The role of macrophage production of transforming growth factor-ß in epithelial ovarian cancer progression.

e17100 Background: Increased Transforming Growth Factor- ß (TGF-ß) signaling is associated with poorer prognosis in advanced stage epithelial ovarian carcinoma (EOC). Macrophages are known to produce high amounts of TGF-ß which plays a significant role in immune suppression in the tumor microenvironment Methods: A syngeneic mouse model was created using ID8 cell lines with p53 knocked out. These cells were injected intraperitoneally to establish tumor challenge. One mouse model was treated with TGF-ß monoclonal antibody at the time of tumor inoculation. A second model utilized a mouse line that was engineered to eliminate production of TGF-ß from macrophages specifically. Tumors were harvested and weighed after 42 days of tumor challenge. Flow cytometry was used to analyze differences in CD8 T-cell and T regulatory cell populations. Results: Tumor weights were significantly reduced in mice treated with anti-TGF-ß monoclonal antibody (p = 0.02). Average tumor weights were 125mg vs 101mg comparing non-treated to treated mice. Also, ascites volume was measured using syringe aspiration from peritoneal cavity at the time of sacrifice. Mean ascites volume was 4.7mL vs 2.9 mL (p = 0.004) in untreated mice versus mice treated with monoclonal antibody. In mice with macrophages specific deletion of TGF-ß production, tumors were unable to be established in these mice and omental weights were comparable to tumor naive mice with a mean weight of 34mg compared to 115 mg in wild type mice.
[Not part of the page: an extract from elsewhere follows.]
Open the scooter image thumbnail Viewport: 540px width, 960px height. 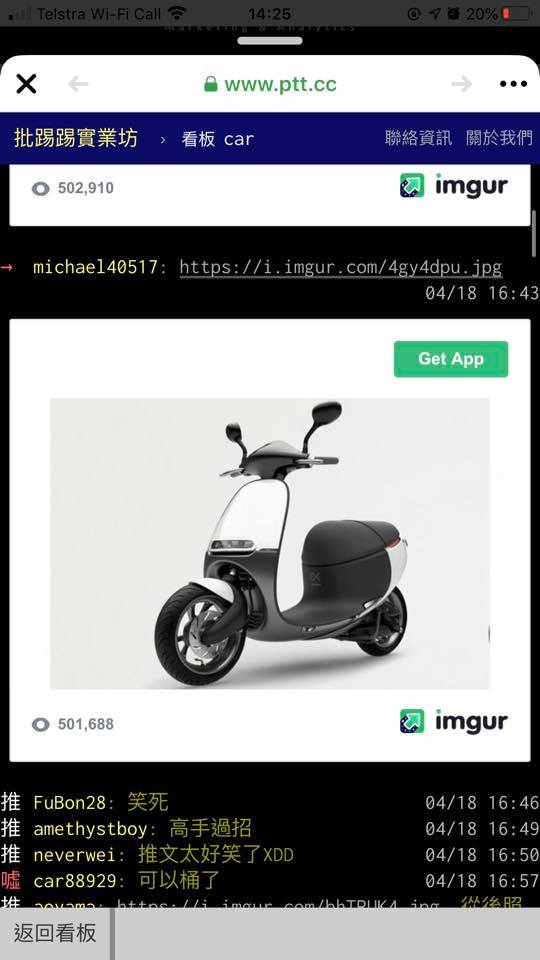pos(270,544)
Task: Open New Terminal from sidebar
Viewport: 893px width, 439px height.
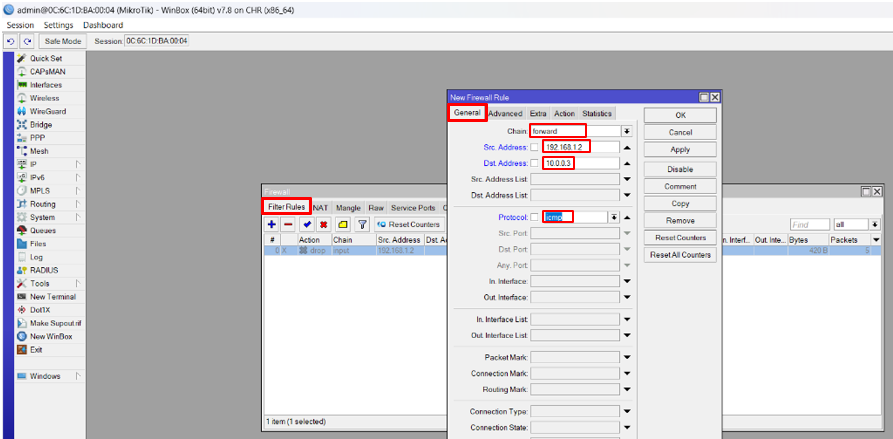Action: coord(52,297)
In both mouse models there was a significant difference in CD8 : Tregs ratio in omental tumor microenvironment. Conclusions: Increased amounts of TGF-ß contribute to increased tumor invasion and migration, while loss of TGF-ß results in both a decrease in tumor burden and a decrease in suppressors of T cell activity. Inhibition of TGF-ß, demonstrated with a monoclonal antibody can effectively reduce TGF-β signaling. The macrophages within the omental tumor microenvironment are a source of large amounts of TGF-ß and when lost result in an inability to establish tumors in intraperitoneal tumors.